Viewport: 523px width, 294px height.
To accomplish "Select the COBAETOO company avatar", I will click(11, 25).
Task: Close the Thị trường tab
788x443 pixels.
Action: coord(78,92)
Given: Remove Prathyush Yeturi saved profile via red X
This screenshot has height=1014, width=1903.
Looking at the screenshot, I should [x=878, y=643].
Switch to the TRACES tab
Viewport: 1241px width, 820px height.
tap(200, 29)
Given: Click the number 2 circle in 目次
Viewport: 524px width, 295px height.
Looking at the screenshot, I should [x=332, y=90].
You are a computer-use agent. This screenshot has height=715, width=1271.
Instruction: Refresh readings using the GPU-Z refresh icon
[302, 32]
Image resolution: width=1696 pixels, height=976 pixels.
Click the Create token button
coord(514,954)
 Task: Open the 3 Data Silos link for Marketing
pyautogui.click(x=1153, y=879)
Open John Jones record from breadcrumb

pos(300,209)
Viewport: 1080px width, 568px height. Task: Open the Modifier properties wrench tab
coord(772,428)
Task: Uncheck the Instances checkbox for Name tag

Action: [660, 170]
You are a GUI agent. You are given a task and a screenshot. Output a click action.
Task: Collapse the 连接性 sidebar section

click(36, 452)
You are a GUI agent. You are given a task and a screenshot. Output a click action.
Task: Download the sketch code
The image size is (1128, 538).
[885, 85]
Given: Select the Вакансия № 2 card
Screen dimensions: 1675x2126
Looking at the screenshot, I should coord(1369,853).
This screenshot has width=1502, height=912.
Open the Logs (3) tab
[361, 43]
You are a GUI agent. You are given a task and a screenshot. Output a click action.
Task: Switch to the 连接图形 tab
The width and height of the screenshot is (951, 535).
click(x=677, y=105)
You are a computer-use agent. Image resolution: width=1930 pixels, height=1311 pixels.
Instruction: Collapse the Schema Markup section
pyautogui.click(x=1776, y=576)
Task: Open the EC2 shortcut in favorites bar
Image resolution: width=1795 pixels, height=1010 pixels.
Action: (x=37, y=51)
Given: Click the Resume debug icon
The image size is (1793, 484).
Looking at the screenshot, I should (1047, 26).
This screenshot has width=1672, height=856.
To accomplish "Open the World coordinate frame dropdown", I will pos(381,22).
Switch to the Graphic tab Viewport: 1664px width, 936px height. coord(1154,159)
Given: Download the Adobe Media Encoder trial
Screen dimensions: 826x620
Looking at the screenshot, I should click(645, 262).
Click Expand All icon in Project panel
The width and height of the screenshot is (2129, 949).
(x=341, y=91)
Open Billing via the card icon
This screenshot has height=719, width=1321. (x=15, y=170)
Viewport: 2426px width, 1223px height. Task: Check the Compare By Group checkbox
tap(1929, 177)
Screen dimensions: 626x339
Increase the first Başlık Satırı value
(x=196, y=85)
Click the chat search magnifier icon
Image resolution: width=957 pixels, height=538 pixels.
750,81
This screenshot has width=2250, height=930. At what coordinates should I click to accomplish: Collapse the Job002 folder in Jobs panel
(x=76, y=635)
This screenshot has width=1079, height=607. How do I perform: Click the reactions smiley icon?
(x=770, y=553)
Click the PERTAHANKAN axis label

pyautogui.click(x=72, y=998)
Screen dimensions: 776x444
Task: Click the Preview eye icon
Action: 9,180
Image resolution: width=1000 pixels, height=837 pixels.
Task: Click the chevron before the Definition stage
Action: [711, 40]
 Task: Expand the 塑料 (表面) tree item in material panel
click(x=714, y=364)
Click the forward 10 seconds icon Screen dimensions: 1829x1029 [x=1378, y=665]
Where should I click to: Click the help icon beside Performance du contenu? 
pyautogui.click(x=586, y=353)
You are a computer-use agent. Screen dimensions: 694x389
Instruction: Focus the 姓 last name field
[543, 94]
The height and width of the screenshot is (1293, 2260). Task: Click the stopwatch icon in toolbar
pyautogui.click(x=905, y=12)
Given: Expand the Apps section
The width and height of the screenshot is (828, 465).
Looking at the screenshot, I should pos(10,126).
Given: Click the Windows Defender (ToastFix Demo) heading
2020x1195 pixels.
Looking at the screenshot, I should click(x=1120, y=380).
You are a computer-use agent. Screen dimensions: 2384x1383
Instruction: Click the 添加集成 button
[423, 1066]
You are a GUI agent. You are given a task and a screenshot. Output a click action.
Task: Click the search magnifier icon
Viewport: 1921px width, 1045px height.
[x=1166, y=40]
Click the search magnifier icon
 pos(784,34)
----------
Your answer must be the records themselves, output again exactly.

Viewport: 523px width, 294px height.
To accomplish "Select the COBAETOO company avatar", I will click(11, 25).
Task: Close the Thị trường tab
788x443 pixels.
Action: coord(78,92)
Given: Remove Prathyush Yeturi saved profile via red X
This screenshot has height=1014, width=1903.
Looking at the screenshot, I should [x=878, y=643].
Switch to the TRACES tab
Viewport: 1241px width, 820px height.
tap(200, 29)
Given: Click the number 2 circle in 目次
Viewport: 524px width, 295px height.
Looking at the screenshot, I should [x=332, y=90].
You are a computer-use agent. This screenshot has height=715, width=1271.
Instruction: Refresh readings using the GPU-Z refresh icon
[302, 32]
Image resolution: width=1696 pixels, height=976 pixels.
Click the Create token button
coord(514,954)
 Task: Open the 3 Data Silos link for Marketing
pyautogui.click(x=1153, y=879)
Open John Jones record from breadcrumb

pos(300,209)
Viewport: 1080px width, 568px height. Task: Open the Modifier properties wrench tab
coord(772,428)
Task: Uncheck the Instances checkbox for Name tag

Action: [660, 170]
You are a GUI agent. You are given a task and a screenshot. Output a click action.
Task: Collapse the 连接性 sidebar section

click(36, 452)
You are a GUI agent. You are given a task and a screenshot. Output a click action.
Task: Download the sketch code
The image size is (1128, 538).
[885, 85]
Given: Select the Вакансия № 2 card
Screen dimensions: 1675x2126
Looking at the screenshot, I should coord(1369,853).
This screenshot has width=1502, height=912.
Open the Logs (3) tab
[361, 43]
You are a GUI agent. You are given a task and a screenshot. Output a click action.
Task: Switch to the 连接图形 tab
The width and height of the screenshot is (951, 535).
click(x=677, y=105)
You are a computer-use agent. Image resolution: width=1930 pixels, height=1311 pixels.
Instruction: Collapse the Schema Markup section
pyautogui.click(x=1776, y=576)
Task: Open the EC2 shortcut in favorites bar
Image resolution: width=1795 pixels, height=1010 pixels.
Action: (x=37, y=51)
Given: Click the Resume debug icon
The image size is (1793, 484).
Looking at the screenshot, I should (1047, 26).
This screenshot has width=1672, height=856.
To accomplish "Open the World coordinate frame dropdown", I will pos(381,22).
Switch to the Graphic tab Viewport: 1664px width, 936px height. coord(1154,159)
Given: Download the Adobe Media Encoder trial
Screen dimensions: 826x620
Looking at the screenshot, I should click(645, 262).
Click Expand All icon in Project panel
The width and height of the screenshot is (2129, 949).
(x=341, y=91)
Open Billing via the card icon
This screenshot has height=719, width=1321. (x=15, y=170)
Viewport: 2426px width, 1223px height. Task: Check the Compare By Group checkbox
tap(1929, 177)
Screen dimensions: 626x339
Increase the first Başlık Satırı value
(x=196, y=85)
Click the chat search magnifier icon
Image resolution: width=957 pixels, height=538 pixels.
750,81
This screenshot has width=2250, height=930. At what coordinates should I click to accomplish: Collapse the Job002 folder in Jobs panel
(x=76, y=635)
This screenshot has width=1079, height=607. How do I perform: Click the reactions smiley icon?
(x=770, y=553)
Click the PERTAHANKAN axis label

pyautogui.click(x=72, y=998)
Screen dimensions: 776x444
Task: Click the Preview eye icon
Action: 9,180
Image resolution: width=1000 pixels, height=837 pixels.
Task: Click the chevron before the Definition stage
Action: [711, 40]
 Task: Expand the 塑料 (表面) tree item in material panel
click(x=714, y=364)
Click the forward 10 seconds icon Screen dimensions: 1829x1029 [x=1378, y=665]
Where should I click to: Click the help icon beside Performance du contenu? 
pyautogui.click(x=586, y=353)
You are a computer-use agent. Screen dimensions: 694x389
Instruction: Focus the 姓 last name field
[543, 94]
The height and width of the screenshot is (1293, 2260). Task: Click the stopwatch icon in toolbar
pyautogui.click(x=905, y=12)
Given: Expand the Apps section
The width and height of the screenshot is (828, 465).
Looking at the screenshot, I should pos(10,126).
Given: Click the Windows Defender (ToastFix Demo) heading
2020x1195 pixels.
Looking at the screenshot, I should click(x=1120, y=380).
You are a computer-use agent. Screen dimensions: 2384x1383
Instruction: Click the 添加集成 button
[423, 1066]
You are a GUI agent. You are given a task and a screenshot. Output a click action.
Task: Click the search magnifier icon
Viewport: 1921px width, 1045px height.
[x=1166, y=40]
Click the search magnifier icon
 pos(784,34)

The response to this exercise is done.